Works for your request, but it is a long answer so I will not post it here.

note: can be made into a generator for increased performance:

for x in (i for j in (range(30), range(2000, 5002)) for i in j):
    # code

or even into a generator variable.

gen = (i for j in (range(30), range(2000, 5002)) for i in j)
for x in gen:
    # code

range() in Python 2.x returns a list:

>>> range(10)
[0, 1, 2, 3, 4, 5, 6, 7, 8, 9]

xrange() in Python 2.x returns an iterator:

>>> xrange(10)
xrange(10)

And in Python 3 range() also returns an iterator:

>>> r = range(10)
>>> iterator = r.__iter__()
>>> iterator.__next__()
0
>>> iterator.__next__()
1
>>> iterator.__next__()
2

So it is clear that you can not concatenate iterators other by using chain() as the other guy pointed out.

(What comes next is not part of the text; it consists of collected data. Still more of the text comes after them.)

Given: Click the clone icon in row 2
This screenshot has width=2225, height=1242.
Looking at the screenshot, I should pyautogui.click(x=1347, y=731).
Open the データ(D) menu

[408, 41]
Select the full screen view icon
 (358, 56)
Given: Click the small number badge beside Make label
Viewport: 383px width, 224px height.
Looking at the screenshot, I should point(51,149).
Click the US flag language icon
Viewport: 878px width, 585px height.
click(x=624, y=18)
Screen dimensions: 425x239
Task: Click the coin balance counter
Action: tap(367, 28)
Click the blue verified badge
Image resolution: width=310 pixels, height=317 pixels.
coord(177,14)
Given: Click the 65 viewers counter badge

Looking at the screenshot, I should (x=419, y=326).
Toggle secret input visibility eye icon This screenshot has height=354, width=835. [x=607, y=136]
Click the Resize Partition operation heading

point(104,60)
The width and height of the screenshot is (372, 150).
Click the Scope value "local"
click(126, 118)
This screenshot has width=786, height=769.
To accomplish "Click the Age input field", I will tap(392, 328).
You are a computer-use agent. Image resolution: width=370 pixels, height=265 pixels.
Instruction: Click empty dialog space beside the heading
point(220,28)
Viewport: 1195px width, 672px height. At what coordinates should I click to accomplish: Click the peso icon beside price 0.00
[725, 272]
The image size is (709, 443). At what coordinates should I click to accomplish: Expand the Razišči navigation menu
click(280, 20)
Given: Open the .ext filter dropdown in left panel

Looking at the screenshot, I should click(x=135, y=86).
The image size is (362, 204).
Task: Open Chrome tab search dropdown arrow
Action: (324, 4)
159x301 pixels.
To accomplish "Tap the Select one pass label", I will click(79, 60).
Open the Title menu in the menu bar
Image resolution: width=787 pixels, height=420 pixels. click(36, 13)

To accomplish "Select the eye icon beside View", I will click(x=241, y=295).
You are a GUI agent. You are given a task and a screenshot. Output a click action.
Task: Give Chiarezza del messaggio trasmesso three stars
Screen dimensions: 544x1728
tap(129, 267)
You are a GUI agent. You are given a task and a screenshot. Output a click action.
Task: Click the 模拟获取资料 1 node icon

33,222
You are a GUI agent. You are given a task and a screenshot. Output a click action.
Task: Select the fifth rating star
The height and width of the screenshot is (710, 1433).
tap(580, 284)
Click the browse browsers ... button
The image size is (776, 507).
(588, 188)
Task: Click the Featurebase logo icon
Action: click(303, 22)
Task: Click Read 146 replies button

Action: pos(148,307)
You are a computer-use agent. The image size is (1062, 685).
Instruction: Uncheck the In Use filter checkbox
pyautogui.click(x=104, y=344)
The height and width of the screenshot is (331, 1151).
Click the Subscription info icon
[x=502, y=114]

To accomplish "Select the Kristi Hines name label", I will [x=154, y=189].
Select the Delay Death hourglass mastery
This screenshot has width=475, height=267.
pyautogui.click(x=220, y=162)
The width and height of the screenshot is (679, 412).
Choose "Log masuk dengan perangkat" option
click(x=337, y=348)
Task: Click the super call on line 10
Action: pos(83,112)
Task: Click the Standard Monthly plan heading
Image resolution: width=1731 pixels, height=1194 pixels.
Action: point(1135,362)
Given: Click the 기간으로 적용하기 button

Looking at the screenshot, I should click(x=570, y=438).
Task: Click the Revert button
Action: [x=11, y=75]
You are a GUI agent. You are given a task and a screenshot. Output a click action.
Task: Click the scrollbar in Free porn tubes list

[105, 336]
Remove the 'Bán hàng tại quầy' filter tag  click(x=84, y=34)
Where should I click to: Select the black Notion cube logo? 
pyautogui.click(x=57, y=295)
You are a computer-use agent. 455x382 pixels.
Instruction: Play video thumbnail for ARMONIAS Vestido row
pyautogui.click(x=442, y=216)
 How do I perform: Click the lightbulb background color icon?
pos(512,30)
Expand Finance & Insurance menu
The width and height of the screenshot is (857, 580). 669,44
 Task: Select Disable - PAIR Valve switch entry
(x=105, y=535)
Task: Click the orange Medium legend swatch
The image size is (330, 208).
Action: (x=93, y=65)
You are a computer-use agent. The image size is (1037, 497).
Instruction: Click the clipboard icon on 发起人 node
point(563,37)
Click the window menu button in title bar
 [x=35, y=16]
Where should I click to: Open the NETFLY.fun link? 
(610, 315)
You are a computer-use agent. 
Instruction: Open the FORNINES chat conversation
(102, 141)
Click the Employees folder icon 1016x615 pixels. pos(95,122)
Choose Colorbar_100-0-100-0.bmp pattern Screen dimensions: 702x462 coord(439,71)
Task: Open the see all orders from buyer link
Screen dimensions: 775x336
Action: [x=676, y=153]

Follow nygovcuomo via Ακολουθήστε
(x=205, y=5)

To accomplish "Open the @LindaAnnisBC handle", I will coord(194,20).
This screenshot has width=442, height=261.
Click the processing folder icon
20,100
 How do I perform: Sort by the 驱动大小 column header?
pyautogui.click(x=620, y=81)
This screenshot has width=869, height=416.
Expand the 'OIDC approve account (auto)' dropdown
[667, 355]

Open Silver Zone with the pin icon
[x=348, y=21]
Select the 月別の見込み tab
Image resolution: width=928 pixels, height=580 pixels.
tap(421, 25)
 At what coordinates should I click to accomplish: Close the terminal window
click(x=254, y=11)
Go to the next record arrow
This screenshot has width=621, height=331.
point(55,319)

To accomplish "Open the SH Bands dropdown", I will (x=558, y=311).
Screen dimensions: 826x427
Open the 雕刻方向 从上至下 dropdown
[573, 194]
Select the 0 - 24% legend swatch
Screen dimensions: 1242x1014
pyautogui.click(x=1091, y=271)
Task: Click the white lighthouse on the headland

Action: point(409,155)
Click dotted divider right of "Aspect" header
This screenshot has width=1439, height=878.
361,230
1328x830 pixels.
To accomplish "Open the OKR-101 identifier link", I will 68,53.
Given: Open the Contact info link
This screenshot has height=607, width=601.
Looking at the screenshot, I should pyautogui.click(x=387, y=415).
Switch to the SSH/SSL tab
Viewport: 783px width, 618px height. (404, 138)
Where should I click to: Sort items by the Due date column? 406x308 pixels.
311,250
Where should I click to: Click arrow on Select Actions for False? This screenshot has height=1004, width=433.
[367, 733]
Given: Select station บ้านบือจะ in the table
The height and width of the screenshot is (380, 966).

I like the most simple solutions that are possible (including efficiency). It is not always clear whether the solution is such. Anyway, the range() in Python 3 is a generator. You can wrap it to any construct that does iteration. The list() is capable of construction of a list value from any iterable. The + operator for lists does concatenation. I am using smaller values in the example:

>>> list(range(5))
[0, 1, 2, 3, 4]
>>> list(range(10, 20))
[10, 11, 12, 13, 14, 15, 16, 17, 18, 19]
>>> list(range(5)) + list(range(10,20))
[0, 1, 2, 3, 4, 10, 11, 12, 13, 14, 15, 16, 17, 18, 19]

This is what range(5) + range(10, 20) exactly did in Python 2.5 -- because range() returned a list.

In Python 3, it is only useful if you really want to construct the list. Otherwise, I recommend the Lev Levitsky's solution with itertools.chain. The documentation also shows the very straightforward implementation:

def chain(*iterables):
    # chain('ABC', 'DEF') --> A B C D E F
    for it in iterables:
        for element in it:
            yield element

The solution by Inbar Rose is fine and functionally equivalent. Anyway, my +1 goes to Lev Levitsky and to his argument about using the standard libraries. From The Zen of Python...

In the face of ambiguity, refuse the temptation to guess.

#!python3
import timeit
number = 10000

t = timeit.timeit('''\
for i in itertools.chain(range(30), range(2000, 5002)):
    pass
''',
'import itertools', number=number)
print('itertools:', t/number * 1000000, 'microsec/one execution')

t = timeit.timeit('''\
for x in (i for j in (range(30), range(2000, 5002)) for i in j):
    pass
''', number=number)
print('generator expression:', t/number * 1000000, 'microsec/one execution')

In my opinion, the itertools.chain is more readable. But what really is important...

itertools: 264.4522138986938 microsec/one execution
generator expression: 785.3081048010291 microsec/one execution

... it is about 3 times faster.

With the help of the extend method, we can concatenate two lists.

>>> a = list(range(1,10))
>>> a.extend(range(100,105))
>>> a  
[1, 2, 3, 4, 5, 6, 7, 8, 9, 100, 101, 102, 103, 104]